Property investors spend hundreds of hours analyzing entry costs — stamp duty, legal fees, loan arrangement charges. Then they sell the property and are blindsided by RPGT. Real Property Gains Tax is the tax Malaysia charges on the profit you make when disposing of a property (or shares in a real property company). The rates range from 0% to 30% depending on three variables: how long you held the property, whether you are a citizen, permanent resident, company, or foreigner — and whether you qualify for any exemptions. Getting this wrong by even one year in your holding period can cost you tens of thousands of ringgit.
What Is RPGT?
Real Property Gains Tax is levied under the Real Property Gains Tax Act 1976 (RPGTA), with rates and exemptions detailed in Schedule 5 of the Act. It applies to:
- Gains from the disposal of real property situated in Malaysia
- Gains from the disposal of shares in a real property company (a company where 75% or more of total tangible assets are real property in Malaysia)
"Disposal" includes sale, gift (in some cases), transfer, and exchange. The tax is charged on the chargeable gain — the difference between the disposal price and the acquisition price, adjusted for allowable costs.
RPGT is not a transaction tax like stamp duty. It is a capital gains tax. You only pay it when you make a profit. If you sell at a loss, no RPGT is payable — though you should still file the required RPGT return (CKHT forms) within 60 days of the disposal date.
2026 RPGT Rate Table
The rates depend on the disposal date relative to the acquisition date, and on the category of the person disposing.
| Disposal Period | Malaysian Citizens & PRs | Companies | Foreigners (Non-Citizens, Non-PRs) |
|---|---|---|---|
| Year 1 (within 1 year) | 30% | 30% | 30% |
| Year 2 (within 2 years) | 30% | 30% | 30% |
| Year 3 (within 3 years) | 30% | 30% | 30% |
| Year 4 | 20% | 20% | 30% |
| Year 5 | 15% | 15% | 30% |
| Year 6 and beyond | 0% | 10% | 10% |
The critical differences:
- Malaysian citizens and PRs reach 0% RPGT after year 5. This is the most favorable treatment of any category and creates a strong incentive to hold for at least 6 years.

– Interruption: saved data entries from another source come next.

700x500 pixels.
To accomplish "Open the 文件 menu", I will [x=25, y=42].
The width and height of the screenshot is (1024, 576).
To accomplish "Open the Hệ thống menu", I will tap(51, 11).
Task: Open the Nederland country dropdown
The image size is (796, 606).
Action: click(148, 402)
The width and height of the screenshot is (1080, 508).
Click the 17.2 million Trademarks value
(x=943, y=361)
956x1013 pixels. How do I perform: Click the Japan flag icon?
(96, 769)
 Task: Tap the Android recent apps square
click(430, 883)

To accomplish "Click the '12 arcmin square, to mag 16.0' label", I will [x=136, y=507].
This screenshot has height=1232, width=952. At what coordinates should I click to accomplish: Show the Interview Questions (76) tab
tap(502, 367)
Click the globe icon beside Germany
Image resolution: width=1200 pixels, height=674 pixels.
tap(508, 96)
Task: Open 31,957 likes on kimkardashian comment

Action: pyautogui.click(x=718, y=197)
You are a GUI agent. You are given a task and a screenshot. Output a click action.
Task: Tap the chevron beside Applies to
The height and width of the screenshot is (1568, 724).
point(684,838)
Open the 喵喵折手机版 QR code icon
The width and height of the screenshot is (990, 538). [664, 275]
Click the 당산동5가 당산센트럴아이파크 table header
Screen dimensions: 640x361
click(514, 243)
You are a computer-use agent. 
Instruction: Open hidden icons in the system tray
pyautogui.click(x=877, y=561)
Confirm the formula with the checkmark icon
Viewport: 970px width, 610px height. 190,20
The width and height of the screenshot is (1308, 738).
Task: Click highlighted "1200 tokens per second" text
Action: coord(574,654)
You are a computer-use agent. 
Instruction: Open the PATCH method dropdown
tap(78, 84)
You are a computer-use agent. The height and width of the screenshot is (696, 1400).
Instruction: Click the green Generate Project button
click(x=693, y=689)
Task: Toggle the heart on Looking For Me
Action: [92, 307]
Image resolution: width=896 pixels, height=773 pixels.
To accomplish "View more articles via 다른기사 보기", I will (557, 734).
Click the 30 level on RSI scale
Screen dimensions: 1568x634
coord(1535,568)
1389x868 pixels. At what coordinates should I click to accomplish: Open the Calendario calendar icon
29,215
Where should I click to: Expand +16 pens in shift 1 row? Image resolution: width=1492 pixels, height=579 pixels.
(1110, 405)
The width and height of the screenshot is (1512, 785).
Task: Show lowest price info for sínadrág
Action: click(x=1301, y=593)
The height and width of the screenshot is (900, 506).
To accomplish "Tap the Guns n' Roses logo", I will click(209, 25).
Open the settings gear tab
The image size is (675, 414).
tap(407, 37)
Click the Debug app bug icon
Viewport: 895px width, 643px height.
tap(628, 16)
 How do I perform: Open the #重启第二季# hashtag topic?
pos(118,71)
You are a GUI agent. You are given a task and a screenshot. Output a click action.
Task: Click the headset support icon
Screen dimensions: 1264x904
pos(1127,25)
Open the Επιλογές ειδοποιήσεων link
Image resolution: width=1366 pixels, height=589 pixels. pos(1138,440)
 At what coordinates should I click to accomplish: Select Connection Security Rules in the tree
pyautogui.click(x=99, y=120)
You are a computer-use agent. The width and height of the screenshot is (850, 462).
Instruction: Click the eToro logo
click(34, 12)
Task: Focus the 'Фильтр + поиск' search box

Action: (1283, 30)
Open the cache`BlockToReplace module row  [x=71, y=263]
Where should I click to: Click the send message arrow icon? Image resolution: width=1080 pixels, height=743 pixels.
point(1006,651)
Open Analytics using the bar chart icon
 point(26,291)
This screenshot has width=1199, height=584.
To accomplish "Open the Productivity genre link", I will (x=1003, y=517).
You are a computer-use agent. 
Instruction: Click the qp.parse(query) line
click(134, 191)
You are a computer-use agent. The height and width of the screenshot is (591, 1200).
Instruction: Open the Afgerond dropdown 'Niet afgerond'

- Companies never reach 0%. The floor is 10% regardless of holding period.
- Foreigners pay 30% for the first 5 years and 10% from year 6 onward. They never reach 0%.
For Malaysian citizens, the difference between selling in year 5 (15% RPGT) and year 6 (0% RPGT) is the entire tax amount. On a RM 200,000 gain, that is RM 30,000 saved by waiting 12 months. There is no investment decision in Malaysian property with a better return per unit of patience.
How to Calculate Chargeable Gain
The formula:
Chargeable Gain = Disposal Price − Acquisition Price
But both "disposal price" and "acquisition price" are adjusted for allowable incidental costs.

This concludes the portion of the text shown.